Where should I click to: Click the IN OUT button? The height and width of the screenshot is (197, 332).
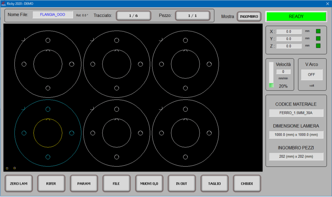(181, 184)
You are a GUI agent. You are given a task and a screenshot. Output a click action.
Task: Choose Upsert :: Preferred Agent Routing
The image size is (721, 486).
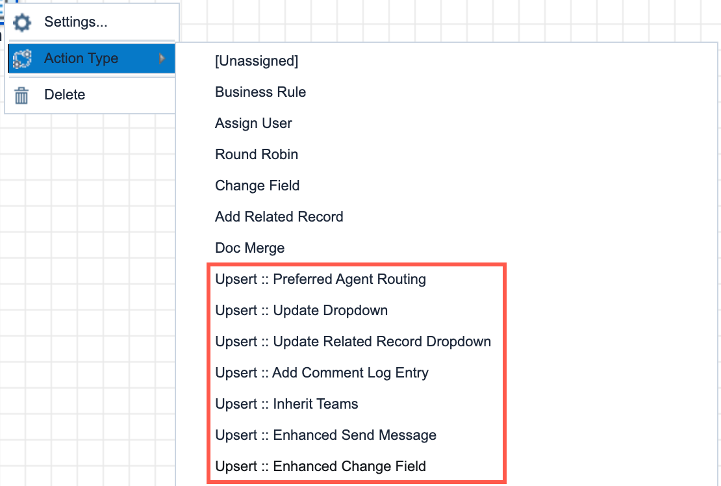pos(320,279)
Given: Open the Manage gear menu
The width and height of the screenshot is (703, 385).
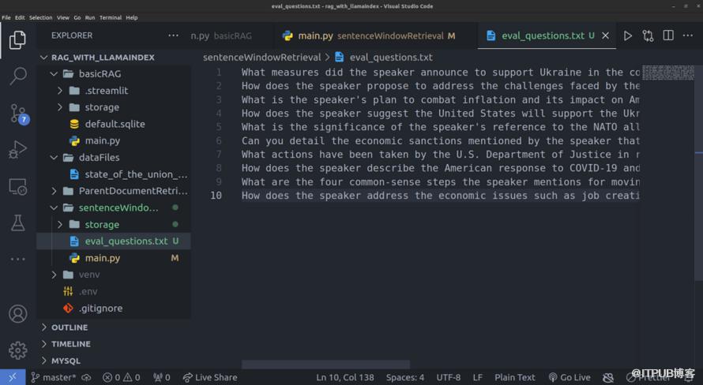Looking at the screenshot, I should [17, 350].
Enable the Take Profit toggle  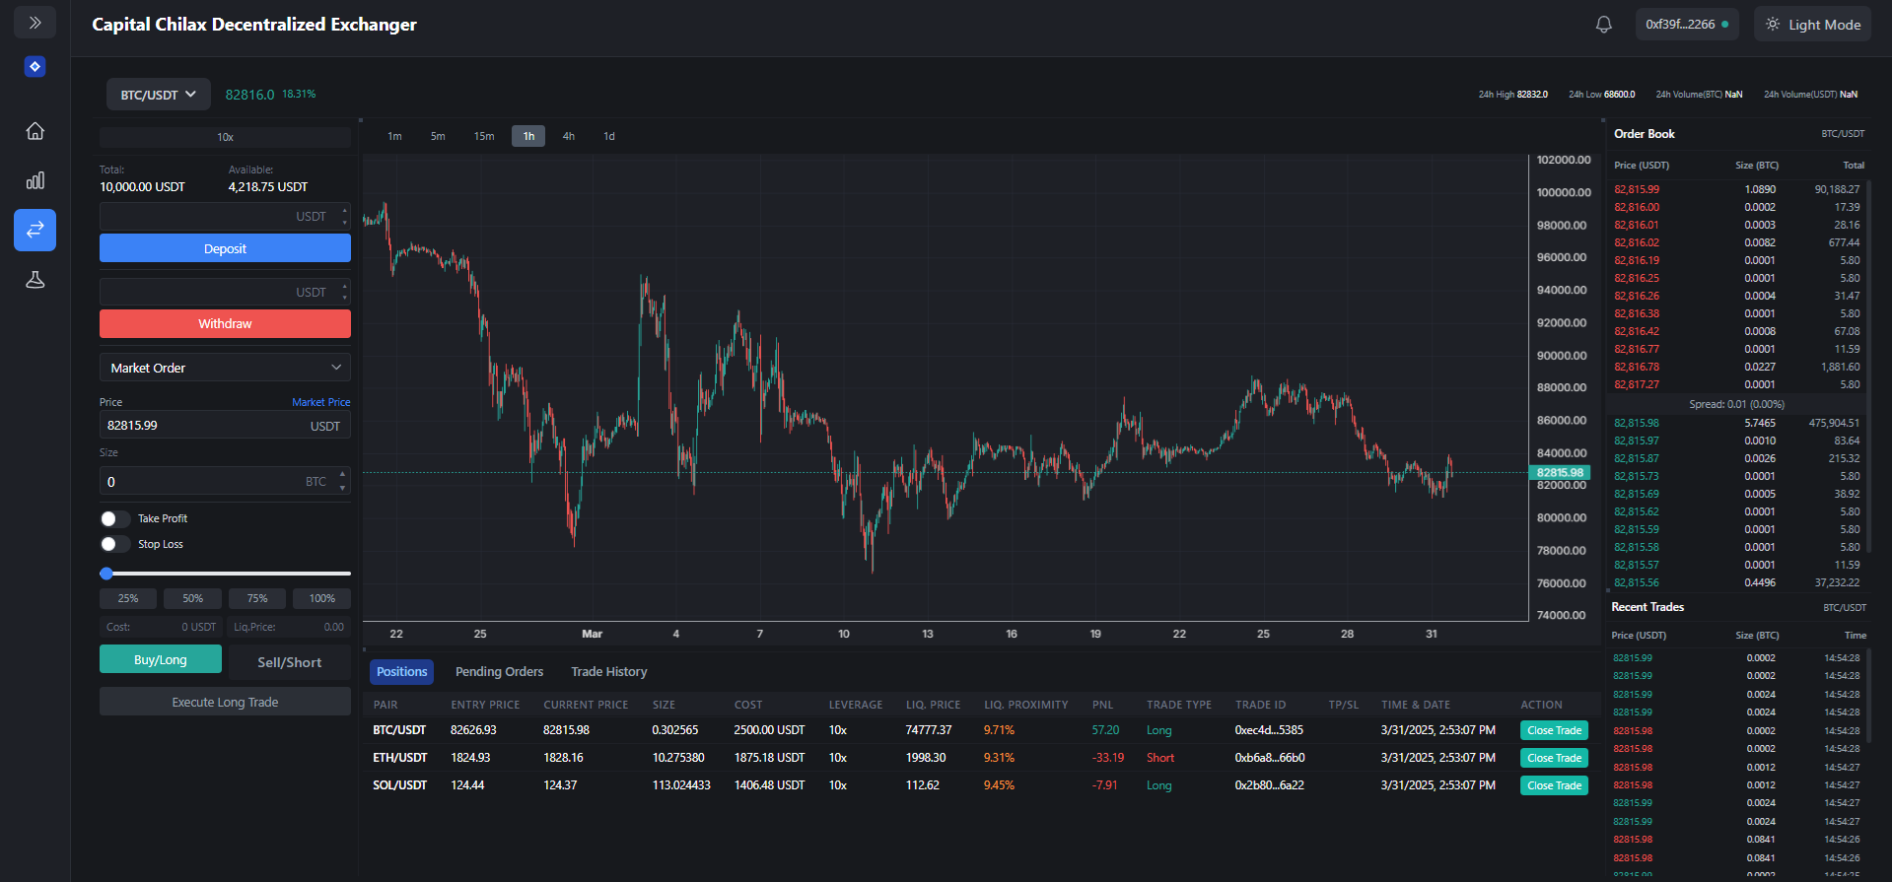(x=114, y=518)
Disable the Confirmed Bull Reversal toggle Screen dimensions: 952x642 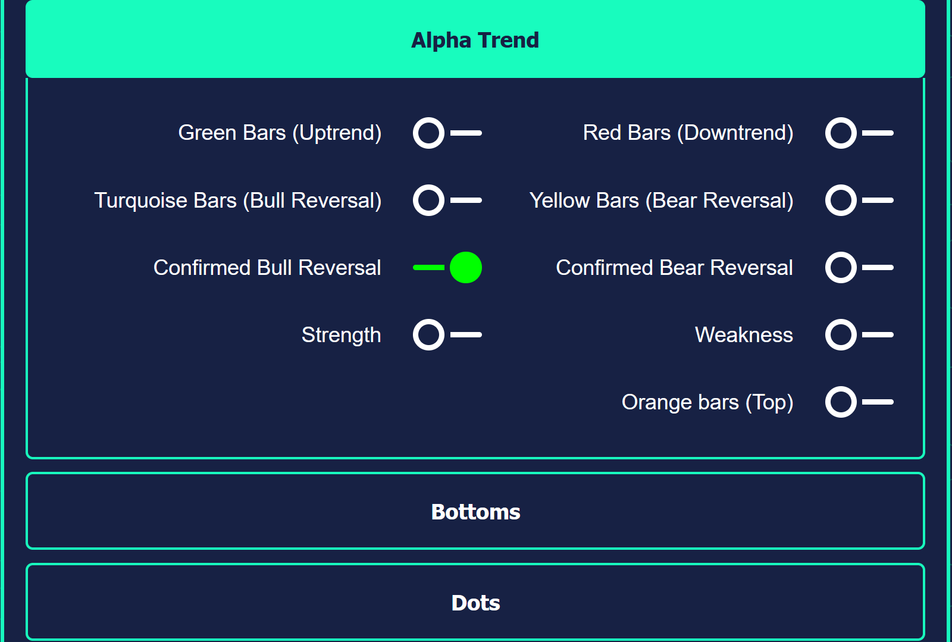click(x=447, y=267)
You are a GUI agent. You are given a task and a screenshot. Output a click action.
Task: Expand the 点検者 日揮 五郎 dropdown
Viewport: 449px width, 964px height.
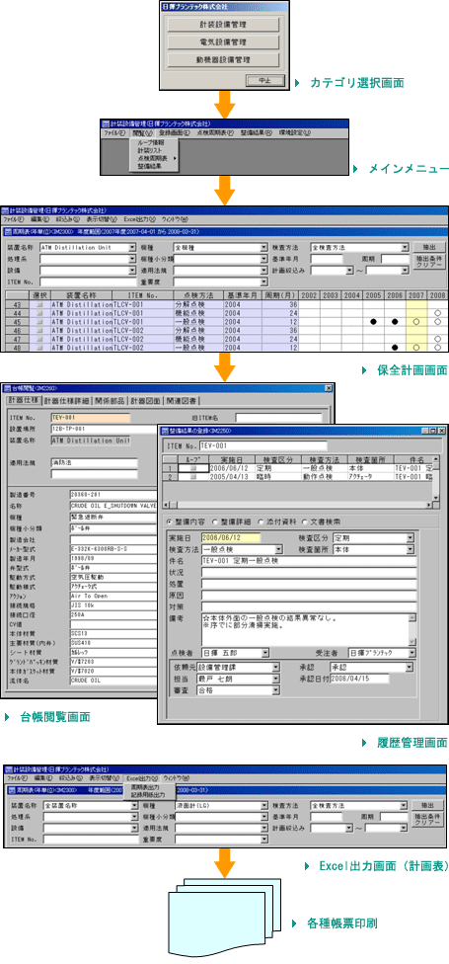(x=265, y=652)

==

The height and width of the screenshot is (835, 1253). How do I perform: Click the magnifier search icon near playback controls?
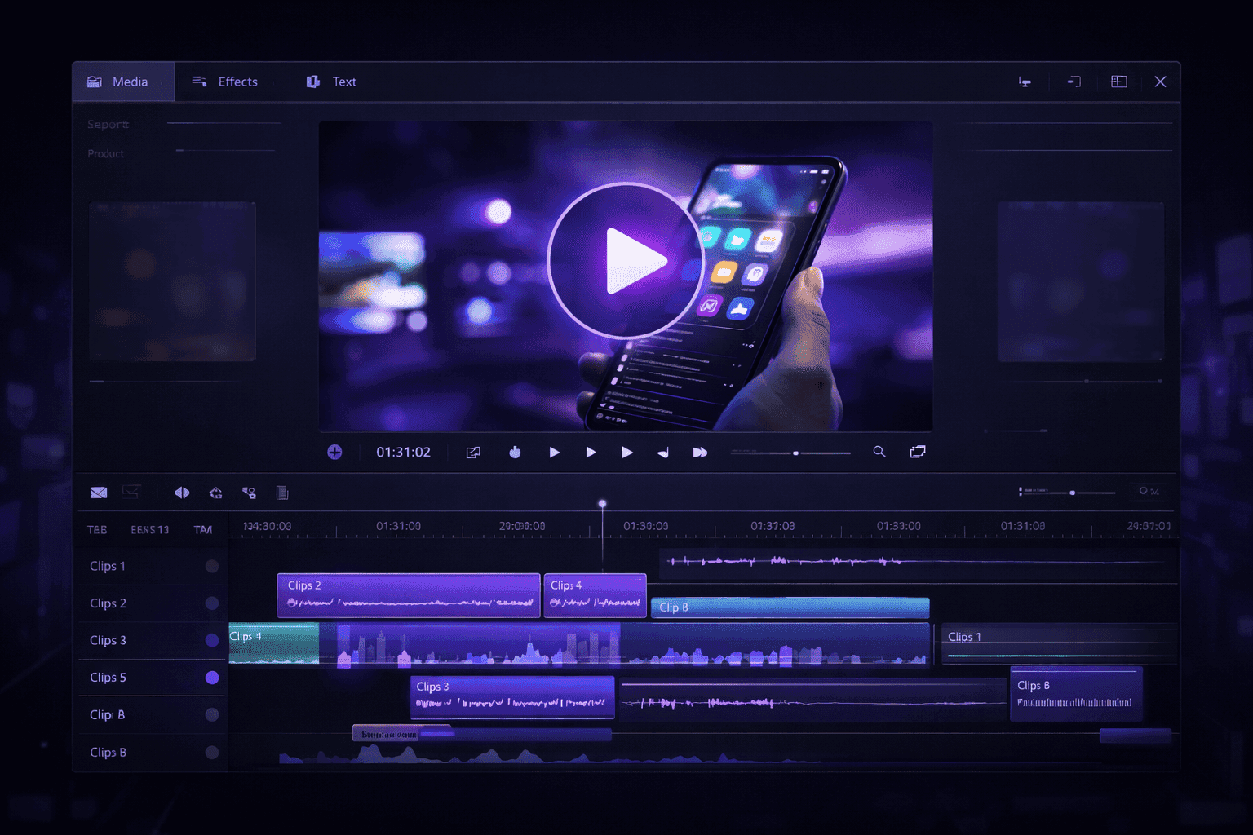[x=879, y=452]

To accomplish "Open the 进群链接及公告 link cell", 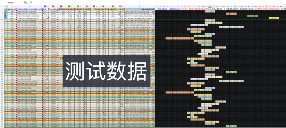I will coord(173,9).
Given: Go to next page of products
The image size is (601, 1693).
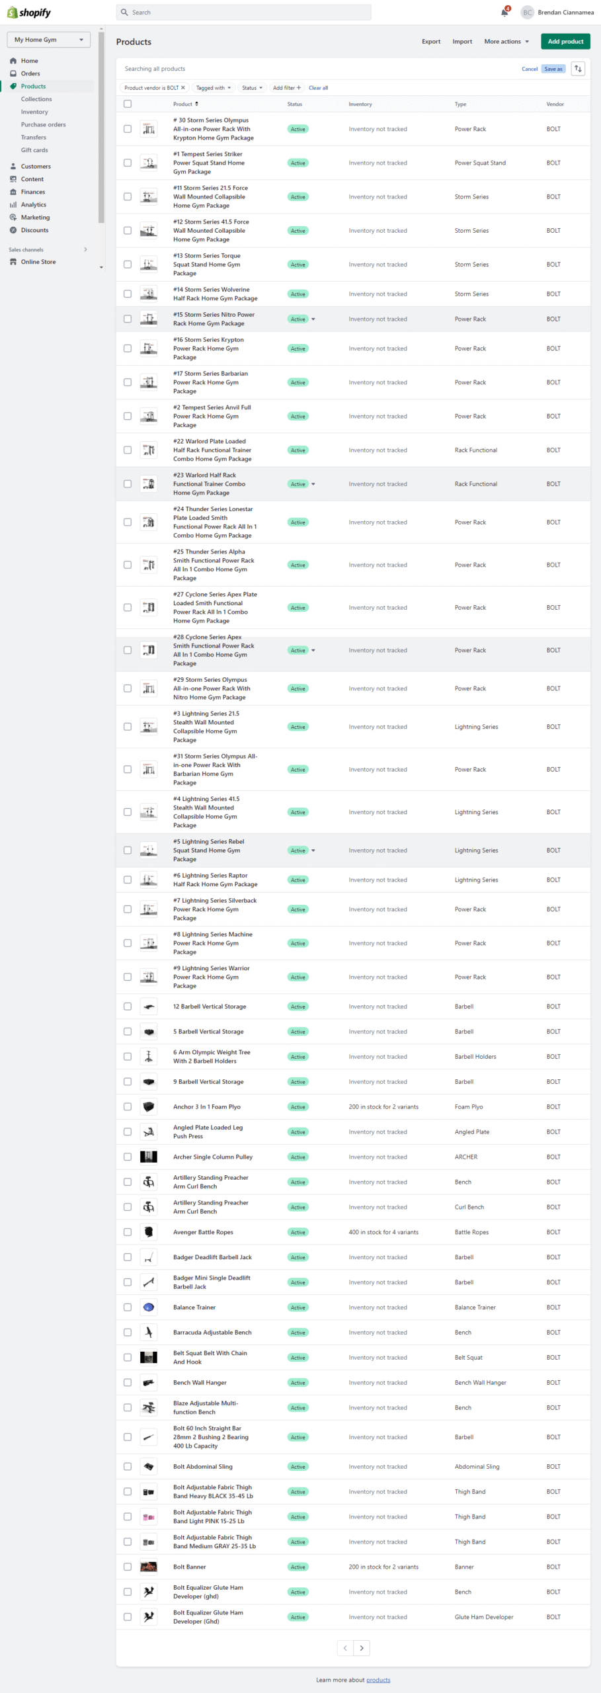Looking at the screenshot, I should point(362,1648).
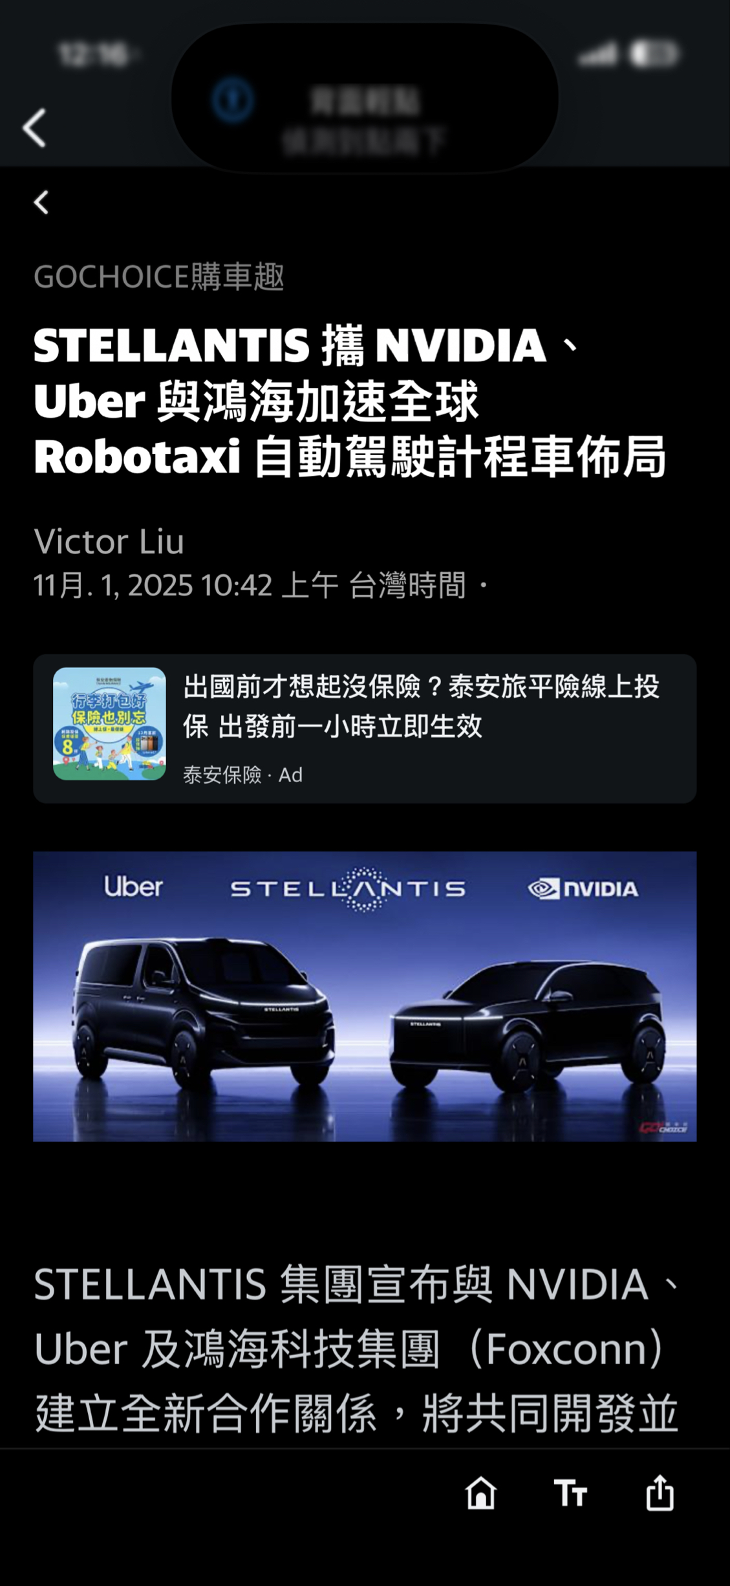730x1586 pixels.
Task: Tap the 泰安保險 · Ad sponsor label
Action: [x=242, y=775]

#### [Brief]
Starting at the line containing "Where should I" and stopping at the line containing "Given: Open the Manage gear menu", output each line exactly as it appears above. Leave out the pictures.

#### [Exercise response]
Where should I click to: Click the IN OUT button? The height and width of the screenshot is (197, 332).
(181, 184)
You are a GUI agent. You are given a task and a screenshot. Output a click action.
Task: Choose Upsert :: Preferred Agent Routing
The image size is (721, 486).
pos(320,279)
Given: Open the Manage gear menu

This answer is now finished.